_Request_
Reproduce the lines from the one containing "Given: Click the" through the one containing "pyautogui.click(x=939, y=324)", inclusive, without any changes.

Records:
================================
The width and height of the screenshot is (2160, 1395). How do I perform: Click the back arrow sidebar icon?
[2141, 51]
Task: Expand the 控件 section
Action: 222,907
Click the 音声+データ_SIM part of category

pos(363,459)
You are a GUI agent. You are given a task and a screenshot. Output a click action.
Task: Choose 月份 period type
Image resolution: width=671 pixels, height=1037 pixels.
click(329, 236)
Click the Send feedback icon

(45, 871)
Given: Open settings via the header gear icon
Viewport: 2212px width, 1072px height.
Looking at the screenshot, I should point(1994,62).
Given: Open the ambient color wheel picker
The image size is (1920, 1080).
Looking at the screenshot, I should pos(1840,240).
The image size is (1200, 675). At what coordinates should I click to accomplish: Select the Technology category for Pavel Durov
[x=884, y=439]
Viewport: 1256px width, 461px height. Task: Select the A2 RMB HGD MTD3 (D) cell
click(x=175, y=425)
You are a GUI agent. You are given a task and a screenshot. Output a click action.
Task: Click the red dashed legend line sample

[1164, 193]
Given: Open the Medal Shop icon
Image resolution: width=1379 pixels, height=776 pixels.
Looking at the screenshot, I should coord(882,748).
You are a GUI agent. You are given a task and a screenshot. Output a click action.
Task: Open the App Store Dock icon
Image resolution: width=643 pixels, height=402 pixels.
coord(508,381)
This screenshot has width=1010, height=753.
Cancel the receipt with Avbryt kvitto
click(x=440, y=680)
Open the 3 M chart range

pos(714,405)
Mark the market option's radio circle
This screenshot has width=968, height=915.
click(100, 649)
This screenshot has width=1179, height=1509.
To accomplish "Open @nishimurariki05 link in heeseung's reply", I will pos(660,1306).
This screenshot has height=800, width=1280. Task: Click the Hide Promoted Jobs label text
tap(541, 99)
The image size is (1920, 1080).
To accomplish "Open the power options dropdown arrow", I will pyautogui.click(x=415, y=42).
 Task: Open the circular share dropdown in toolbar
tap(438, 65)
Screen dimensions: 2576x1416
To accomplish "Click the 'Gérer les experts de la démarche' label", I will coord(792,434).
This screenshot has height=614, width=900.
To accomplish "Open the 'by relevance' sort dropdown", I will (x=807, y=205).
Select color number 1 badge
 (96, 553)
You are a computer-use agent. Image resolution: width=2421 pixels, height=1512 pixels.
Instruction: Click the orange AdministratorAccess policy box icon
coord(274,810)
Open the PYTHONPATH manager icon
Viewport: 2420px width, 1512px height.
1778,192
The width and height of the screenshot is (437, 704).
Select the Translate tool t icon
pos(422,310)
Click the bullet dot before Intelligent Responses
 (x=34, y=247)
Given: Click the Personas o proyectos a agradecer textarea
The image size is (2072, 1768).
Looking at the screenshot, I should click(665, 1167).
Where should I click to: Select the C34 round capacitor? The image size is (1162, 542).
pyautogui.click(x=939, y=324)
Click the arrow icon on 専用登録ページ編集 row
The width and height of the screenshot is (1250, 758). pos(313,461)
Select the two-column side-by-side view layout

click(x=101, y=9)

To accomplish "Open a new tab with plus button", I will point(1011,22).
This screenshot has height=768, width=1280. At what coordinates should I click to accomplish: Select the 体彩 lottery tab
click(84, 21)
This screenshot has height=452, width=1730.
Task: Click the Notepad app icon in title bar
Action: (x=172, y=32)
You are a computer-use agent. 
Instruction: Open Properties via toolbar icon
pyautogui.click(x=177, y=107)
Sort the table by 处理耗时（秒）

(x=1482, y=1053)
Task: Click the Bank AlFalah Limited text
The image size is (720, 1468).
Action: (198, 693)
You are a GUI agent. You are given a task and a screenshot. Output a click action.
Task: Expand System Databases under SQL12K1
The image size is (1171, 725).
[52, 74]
================================
_Task answer_
Given: Click the Personas o proyectos a agradecer textarea
The image size is (2072, 1768).
Looking at the screenshot, I should click(665, 1167).
Where should I click to: Select the C34 round capacitor? The image size is (1162, 542).
pyautogui.click(x=939, y=324)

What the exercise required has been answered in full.